Reduced compensation penalties for public infrastructure: The clause requiring the city to pay CPM whenever a bike lane, bus lane, or construction project takes a meter out of service has cost Chicago tens of millions. Softening that clause would free up street design flexibility the city has been paying dearly to exercise.
A buyback option at a defined price: The council could demand a right of first refusal at a predetermined valuation on any future sale — so that when Stonepeak eventually wants to exit, Chicago gets first crack at a known number.
Whether the council has the spine to demand any of this — and whether Stonepeak would rather walk away than give ground — is a different question entirely.
The Harder Truth About Leverage
There's a version of this story where Chicago's City Council plays hardball, extracts material concessions, and the aldermen who were children when Daley signed this deal in 2008 finally get the city something back. That version is possible. It requires political will, legal clarity on what the approval clause actually permits, and aldermen willing to hold firm against a well-capitalized counterparty whose lawyers have been litigating this contract for 18 years.
There's another version — honestly, the more likely one — where the council grumbles, holds some hearings, and approves the Stonepeak deal with modest cosmetic changes or none at all. That's what has happened every other time this contract has come up for renegotiation. The 2013 amended and restated agreement made some adjustments; the pandemic settlements were cast as victories; and through all of it, the meters kept printing money for private investors while Chicago drivers paid some of the highest parking rates in the country.

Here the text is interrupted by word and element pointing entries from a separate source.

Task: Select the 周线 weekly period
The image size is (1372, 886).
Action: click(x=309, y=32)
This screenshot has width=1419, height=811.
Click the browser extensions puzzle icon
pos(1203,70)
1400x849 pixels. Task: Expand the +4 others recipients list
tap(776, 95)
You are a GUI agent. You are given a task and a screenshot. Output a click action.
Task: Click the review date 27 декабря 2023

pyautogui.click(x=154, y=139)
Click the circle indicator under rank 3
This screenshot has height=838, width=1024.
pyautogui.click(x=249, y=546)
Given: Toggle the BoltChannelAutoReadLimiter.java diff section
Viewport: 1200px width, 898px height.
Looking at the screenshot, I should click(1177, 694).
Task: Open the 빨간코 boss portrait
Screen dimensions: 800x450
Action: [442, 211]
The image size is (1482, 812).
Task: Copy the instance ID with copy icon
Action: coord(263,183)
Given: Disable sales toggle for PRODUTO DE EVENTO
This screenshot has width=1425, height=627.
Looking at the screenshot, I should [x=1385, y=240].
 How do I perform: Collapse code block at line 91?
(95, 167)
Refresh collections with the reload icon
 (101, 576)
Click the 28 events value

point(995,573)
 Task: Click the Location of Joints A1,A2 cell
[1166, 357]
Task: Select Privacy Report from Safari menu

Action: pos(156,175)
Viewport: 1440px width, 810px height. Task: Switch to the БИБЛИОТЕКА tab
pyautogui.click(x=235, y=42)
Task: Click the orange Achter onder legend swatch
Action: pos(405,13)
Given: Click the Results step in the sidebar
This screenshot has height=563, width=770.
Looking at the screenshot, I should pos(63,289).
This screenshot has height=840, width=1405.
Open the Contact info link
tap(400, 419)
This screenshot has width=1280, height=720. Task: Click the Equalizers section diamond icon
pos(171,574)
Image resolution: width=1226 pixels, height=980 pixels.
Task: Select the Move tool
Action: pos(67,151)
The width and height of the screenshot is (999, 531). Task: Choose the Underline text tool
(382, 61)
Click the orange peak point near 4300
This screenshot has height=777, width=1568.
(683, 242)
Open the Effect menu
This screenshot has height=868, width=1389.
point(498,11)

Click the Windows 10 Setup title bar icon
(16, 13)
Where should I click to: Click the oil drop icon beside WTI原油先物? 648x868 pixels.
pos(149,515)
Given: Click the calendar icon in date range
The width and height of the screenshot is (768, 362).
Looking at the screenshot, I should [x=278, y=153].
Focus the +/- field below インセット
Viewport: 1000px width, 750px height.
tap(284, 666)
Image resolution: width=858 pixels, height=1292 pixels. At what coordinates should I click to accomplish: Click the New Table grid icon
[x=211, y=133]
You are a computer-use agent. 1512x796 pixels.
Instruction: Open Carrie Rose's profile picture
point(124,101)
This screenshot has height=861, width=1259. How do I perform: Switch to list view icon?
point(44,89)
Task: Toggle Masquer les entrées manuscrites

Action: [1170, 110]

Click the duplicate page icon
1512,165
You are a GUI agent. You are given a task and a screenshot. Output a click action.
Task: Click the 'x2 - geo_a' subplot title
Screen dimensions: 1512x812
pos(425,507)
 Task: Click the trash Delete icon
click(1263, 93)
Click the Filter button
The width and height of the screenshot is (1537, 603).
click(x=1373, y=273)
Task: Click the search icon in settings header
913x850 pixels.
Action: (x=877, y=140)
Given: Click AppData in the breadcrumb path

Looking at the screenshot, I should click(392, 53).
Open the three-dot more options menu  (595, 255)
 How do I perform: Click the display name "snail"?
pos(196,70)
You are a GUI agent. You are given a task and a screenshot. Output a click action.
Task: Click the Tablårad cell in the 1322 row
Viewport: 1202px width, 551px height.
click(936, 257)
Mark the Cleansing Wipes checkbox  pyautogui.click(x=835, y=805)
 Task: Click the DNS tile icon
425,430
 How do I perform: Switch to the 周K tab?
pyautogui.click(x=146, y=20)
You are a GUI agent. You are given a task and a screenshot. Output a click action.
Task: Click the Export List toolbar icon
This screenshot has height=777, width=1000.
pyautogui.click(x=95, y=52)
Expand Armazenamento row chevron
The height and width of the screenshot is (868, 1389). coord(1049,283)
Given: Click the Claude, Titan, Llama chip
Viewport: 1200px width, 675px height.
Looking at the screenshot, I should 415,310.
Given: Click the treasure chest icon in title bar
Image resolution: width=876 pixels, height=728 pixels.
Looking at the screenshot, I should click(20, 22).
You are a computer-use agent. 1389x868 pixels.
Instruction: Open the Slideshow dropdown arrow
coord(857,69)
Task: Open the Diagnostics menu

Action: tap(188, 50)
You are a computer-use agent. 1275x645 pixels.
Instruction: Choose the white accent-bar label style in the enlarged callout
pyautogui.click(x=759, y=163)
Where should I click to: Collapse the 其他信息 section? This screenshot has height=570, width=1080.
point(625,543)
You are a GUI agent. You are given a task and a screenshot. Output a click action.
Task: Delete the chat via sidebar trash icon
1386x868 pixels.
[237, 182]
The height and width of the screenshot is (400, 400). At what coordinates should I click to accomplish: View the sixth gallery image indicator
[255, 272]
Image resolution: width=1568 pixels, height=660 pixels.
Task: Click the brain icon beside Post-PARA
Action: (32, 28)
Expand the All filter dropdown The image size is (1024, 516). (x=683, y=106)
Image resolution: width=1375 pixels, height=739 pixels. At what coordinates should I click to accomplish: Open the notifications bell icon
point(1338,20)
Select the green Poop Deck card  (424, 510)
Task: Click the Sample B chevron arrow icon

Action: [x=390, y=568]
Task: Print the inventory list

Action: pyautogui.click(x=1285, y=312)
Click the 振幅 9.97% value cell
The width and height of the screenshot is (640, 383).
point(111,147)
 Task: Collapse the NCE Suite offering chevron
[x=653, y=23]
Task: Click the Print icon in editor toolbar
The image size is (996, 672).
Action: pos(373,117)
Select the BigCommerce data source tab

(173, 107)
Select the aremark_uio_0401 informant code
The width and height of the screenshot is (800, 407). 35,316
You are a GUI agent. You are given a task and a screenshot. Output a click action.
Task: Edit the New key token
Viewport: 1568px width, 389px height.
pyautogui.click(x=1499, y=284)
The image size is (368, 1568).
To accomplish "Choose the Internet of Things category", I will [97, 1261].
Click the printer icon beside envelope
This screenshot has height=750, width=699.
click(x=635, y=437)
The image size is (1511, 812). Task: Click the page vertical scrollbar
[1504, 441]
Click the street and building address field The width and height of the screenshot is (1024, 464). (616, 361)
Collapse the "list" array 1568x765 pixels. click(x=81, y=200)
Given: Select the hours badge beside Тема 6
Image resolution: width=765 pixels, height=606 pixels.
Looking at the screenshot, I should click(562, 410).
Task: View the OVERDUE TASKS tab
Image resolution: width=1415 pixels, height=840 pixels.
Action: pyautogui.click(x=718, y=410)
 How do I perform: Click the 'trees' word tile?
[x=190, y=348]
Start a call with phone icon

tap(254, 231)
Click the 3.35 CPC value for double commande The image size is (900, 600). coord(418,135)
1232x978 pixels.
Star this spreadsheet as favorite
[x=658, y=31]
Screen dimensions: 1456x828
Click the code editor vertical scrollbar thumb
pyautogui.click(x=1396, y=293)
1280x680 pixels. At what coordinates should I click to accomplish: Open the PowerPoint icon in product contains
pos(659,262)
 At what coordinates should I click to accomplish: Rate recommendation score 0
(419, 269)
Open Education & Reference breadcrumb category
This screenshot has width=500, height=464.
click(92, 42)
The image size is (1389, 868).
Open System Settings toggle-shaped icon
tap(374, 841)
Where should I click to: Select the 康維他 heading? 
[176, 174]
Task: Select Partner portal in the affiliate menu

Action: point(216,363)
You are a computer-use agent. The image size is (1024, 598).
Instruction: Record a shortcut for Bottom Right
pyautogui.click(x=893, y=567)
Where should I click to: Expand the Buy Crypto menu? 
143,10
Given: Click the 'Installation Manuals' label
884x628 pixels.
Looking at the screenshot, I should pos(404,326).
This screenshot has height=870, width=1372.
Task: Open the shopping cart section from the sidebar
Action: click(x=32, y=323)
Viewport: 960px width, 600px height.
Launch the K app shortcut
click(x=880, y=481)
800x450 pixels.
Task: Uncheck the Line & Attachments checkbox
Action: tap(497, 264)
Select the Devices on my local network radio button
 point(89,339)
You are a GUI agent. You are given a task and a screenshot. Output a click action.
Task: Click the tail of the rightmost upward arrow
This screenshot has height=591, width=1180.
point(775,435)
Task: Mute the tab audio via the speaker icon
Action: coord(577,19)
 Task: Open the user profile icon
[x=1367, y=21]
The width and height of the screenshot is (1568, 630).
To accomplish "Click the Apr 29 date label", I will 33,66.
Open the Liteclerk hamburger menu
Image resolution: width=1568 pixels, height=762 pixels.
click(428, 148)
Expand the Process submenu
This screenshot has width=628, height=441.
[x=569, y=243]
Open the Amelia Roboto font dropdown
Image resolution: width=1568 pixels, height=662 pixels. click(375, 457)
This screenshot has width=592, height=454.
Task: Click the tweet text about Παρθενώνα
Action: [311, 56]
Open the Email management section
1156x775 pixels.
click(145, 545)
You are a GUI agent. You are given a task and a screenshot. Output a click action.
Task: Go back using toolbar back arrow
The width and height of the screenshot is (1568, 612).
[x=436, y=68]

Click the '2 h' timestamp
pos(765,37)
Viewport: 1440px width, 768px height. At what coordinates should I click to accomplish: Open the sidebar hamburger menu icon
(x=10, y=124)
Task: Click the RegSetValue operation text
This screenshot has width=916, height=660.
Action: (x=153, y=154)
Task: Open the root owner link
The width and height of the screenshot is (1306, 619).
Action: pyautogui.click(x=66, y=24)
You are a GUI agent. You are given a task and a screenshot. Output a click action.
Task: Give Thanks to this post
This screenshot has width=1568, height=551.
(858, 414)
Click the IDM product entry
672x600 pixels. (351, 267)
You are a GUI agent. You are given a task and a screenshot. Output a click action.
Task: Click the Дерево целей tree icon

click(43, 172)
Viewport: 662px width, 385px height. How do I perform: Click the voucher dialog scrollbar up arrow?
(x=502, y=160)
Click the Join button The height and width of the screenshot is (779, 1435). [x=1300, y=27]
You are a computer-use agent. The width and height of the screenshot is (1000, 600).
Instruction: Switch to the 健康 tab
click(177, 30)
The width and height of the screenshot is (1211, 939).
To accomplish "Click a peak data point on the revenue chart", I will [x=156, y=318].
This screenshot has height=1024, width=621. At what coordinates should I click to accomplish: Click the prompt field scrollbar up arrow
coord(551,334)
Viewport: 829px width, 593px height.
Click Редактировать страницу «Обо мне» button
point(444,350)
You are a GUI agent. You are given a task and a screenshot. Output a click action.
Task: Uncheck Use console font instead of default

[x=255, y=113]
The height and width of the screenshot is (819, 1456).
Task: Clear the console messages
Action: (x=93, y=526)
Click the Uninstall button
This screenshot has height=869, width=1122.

What I don't think happens — what the legal record makes clear doesn't happen — is Chicago winning a lawsuit that voids this contract while ownership is mid-transfer. The Seventh Circuit closed that door. The Supreme Court locked it. The contract's own termination mechanics would make unilateral exit fiscally catastrophic. The city is not going to sue its way out of the parking meter deal.
What the city might be able to do is negotiate its way into a marginally better version of the same deal — one that makes 57 more years of private meter ownership slightly less punishing for Chicago drivers and the city budget. That's the real question before the council right now. It's not nothing. But it's also not the exorcism this city has been waiting for since 2008.
What to Watch
The ordinance approving the Stonepeak transfer was introduced at the May 20, 2026 City Council meeting and referred to committee. Here's what to track as it moves:
Which committee gets the referral, and who chairs it
Whether the Johnson administration comes to the table with a list of demanded concessions — or just asks the council to wave it through
Whether aldermen representing high-meter neighborhoods (the Loop, River North, Lincoln Park, Wicker Park) show up with actual positions or just press releases
The terms of any amended ordinance that emerges from committee, compared to the original 2008 and 2013 agreements
Stonepeak is buying a contract, not a negotiation. But for the next few weeks, Chicago has something it almost never has in this deal: a counterparty that needs something from the city. The question is whether anyone in room 201A of City Hall is going to treat it that way.
This piece was researched and drafted with AI assistance.